Beansntatersmama

This blog will be written by a stay at home mom/student. I am trying to enjoy every minute of life I get and raise my children to be happy with what we have been given. Anything written here will be by me, for my well being and piece of mind. I want to open other peoples eyes, and let them see that we can make it on less.

Tuesday, March 10, 2009

Thank God it's Tuesday!

I just got home from another day of errand and visiting today, this make the fourth day in a row. My house looks like a tornado has flown through and left other peoples junk.(because I know my children wouldn't leave so much stuff all over the place) I went today and took a volunteer class at the negotiators school so that I may be able to go on field trips, help the teacher in class, or donate my time cleaning outside and planting flowers. Then I went to visit my Grandma for a bit before heading home with a sleeping tank and grumpy mechanic. Upon entering my messy home my first thought was have I over done it?
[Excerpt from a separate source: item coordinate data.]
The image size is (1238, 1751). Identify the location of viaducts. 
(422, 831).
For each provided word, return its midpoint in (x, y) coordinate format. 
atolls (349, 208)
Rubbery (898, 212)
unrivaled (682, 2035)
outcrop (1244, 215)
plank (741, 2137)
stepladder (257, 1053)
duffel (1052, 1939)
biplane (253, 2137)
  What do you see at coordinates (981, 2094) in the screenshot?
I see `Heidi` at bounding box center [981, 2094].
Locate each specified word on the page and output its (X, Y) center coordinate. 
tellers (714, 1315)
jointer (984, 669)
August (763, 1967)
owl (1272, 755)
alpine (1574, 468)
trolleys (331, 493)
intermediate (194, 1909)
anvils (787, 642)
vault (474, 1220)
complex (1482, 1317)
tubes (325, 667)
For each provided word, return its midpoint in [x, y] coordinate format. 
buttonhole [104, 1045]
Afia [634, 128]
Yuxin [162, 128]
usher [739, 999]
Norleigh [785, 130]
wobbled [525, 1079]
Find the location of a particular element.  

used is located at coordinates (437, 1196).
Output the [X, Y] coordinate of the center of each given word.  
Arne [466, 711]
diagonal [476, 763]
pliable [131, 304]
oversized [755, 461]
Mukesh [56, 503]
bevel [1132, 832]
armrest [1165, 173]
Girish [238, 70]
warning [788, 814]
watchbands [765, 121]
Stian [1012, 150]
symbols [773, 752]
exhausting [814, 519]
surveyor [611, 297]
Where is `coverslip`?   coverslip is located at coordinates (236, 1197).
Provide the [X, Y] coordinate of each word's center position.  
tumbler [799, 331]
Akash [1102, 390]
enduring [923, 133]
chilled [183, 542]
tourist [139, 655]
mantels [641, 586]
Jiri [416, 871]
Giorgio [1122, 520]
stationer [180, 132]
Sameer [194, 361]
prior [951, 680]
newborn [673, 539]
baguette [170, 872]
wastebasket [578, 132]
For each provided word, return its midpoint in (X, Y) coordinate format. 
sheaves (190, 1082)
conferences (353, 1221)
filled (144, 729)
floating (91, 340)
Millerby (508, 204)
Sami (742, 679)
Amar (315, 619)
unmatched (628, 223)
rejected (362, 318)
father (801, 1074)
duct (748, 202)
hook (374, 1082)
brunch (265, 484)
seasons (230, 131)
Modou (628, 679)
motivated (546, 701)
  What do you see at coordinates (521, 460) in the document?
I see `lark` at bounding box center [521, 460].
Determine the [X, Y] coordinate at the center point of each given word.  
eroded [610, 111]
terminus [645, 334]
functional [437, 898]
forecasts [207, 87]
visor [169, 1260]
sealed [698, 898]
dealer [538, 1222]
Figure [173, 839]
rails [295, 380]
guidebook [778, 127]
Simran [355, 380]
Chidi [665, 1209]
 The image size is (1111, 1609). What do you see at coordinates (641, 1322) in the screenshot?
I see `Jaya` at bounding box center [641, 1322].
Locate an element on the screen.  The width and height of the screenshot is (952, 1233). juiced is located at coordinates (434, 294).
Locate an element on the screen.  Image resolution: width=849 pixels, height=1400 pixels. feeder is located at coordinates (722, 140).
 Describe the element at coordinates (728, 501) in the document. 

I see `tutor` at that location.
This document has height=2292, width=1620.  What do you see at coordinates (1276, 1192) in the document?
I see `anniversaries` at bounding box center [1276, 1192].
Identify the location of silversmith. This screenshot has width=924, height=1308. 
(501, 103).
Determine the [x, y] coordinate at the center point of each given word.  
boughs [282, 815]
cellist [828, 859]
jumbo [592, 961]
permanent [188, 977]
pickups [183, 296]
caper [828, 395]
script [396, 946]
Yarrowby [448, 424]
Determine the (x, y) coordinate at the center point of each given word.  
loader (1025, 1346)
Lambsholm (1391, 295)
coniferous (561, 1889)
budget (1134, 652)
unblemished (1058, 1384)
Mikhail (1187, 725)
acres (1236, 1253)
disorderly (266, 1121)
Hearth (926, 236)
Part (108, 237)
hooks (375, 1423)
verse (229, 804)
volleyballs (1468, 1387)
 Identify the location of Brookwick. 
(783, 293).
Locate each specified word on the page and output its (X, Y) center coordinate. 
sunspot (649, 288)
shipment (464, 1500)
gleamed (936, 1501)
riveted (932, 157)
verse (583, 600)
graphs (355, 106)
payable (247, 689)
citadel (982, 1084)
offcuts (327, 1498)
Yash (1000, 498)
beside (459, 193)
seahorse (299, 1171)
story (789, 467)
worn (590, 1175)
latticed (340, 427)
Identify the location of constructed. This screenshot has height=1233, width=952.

Do I really have time to donate at the school when my house is always running away while I chase it with the broom? Then I start to get a little anxiety flowing, I feel the guilt of being gone doing other things the past four days when I should have been here cleaning and getting furniture moved about. All of a sudden I had an epiphany! Duh, I'm living my life. I am doing exactly what God intended. I let the guilt go.(goodbye and good riddance) I will do what is in my power to do, but I will not miss time with my family to clean. I do like things in order but most of the time I go around freaking out that as soon as one mess is cleaned up another waits. It can totally ruin a good day if I let it and so I will be trying my hardest not to let it. So I will think a little like my dear Grandma and be thankful for what I've got. So thank you God for this beautiful Tuesday and letting me spend a little of it with my mom, niece, woody, grandma, uncle olbern, and of course my youngins.